#### Brano in esame

Per sei anni ha vissuto come un condannato a morte. Ogni mattina si alzava con la consapevolezza di essere affetto da una malattia neurodegenerativa senza cura. Le medicine, i controlli, le terapie, la paura. Tutto ruotava attorno a una parola che pesa come una pietra tombale: Sla. Nessuno, né i medici né i familiari, poteva immaginare che quella diagnosi fosse sbagliata. Che quell’uomo, un operaio di Cisterna di Latina, non fosse destinato a una fine lenta e dolorosa, ma che stesse semplicemente soffrendo di una grave forma di artrite cervicale, debilitante sì, ma non incurabile.
Oggi, venticinque anni dopo quella diagnosi sbagliata e sette dopo il suo gesto estremo, è arrivato un verdetto. La Corte d’Appello di Roma ha stabilito che la famiglia sarà risarcita con 120.000 euro dall’Asl di riferimento e dal medico responsabile della valutazione clinica. Un risarcimento che, come spesso accade in questi casi, arriva troppo tardi e non può restituire ciò che è stato tolto: la vita.

########

> Serie di esercizi
1. Trascrivi dal brano sulla diagnosi errata di Sla tutto il passo che va da "Oggi, venticinque anni" fino a "tolto: la vita.".
2. Rispondi alle domande sul brano sulla diagnosi errata di Sla.
(a) Per quanti anni l'uomo ha vissuto come un condannato a morte?
(b) Di quale malattia soffriva in realtà?
(c) A quanto ammonta il risarcimento stabilito per la famiglia?
Il materiale non ha alcun legame con il brano.

#### Materiale fornito

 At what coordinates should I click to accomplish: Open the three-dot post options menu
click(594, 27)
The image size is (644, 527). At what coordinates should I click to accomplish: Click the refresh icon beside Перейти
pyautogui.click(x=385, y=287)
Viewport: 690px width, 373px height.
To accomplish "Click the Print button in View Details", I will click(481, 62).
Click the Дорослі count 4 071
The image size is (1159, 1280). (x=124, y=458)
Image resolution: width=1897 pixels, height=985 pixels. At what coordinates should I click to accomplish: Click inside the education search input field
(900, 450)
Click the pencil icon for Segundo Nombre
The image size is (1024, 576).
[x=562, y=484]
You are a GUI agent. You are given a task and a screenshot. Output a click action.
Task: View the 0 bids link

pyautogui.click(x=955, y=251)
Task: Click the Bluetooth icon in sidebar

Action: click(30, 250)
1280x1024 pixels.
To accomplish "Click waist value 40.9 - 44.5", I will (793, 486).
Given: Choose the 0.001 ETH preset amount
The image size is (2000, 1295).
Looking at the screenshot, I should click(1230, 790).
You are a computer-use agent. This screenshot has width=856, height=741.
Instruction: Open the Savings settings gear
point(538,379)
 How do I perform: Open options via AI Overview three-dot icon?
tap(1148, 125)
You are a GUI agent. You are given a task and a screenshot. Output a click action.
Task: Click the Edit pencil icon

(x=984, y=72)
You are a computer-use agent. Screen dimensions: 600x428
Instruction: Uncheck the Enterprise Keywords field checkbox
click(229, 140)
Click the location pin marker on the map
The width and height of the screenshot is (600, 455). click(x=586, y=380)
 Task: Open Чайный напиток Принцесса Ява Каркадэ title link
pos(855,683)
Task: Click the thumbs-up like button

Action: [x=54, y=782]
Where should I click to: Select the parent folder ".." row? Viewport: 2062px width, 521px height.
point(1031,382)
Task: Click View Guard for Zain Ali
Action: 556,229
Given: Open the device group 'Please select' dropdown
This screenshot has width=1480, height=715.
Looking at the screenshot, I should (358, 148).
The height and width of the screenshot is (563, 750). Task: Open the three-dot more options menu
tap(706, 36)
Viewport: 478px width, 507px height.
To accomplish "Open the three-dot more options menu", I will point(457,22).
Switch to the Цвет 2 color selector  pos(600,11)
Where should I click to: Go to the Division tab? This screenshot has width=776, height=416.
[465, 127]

########

> Risposte scritte
1.
Oggi, venticinque anni dopo quella diagnosi sbagliata e sette dopo il suo gesto estremo, è arrivato un verdetto. La Corte d’Appello di Roma ha stabilito che la famiglia sarà risarcita con 120.000 euro dall’Asl di riferimento e dal medico responsabile della valutazione clinica. Un risarcimento che, come spesso accade in questi casi, arriva troppo tardi e non può restituire ciò che è stato tolto: la vita.

2.
(a) Per sei anni.
(b) Di una grave forma di artrite cervicale.
(c) A 120.000 euro.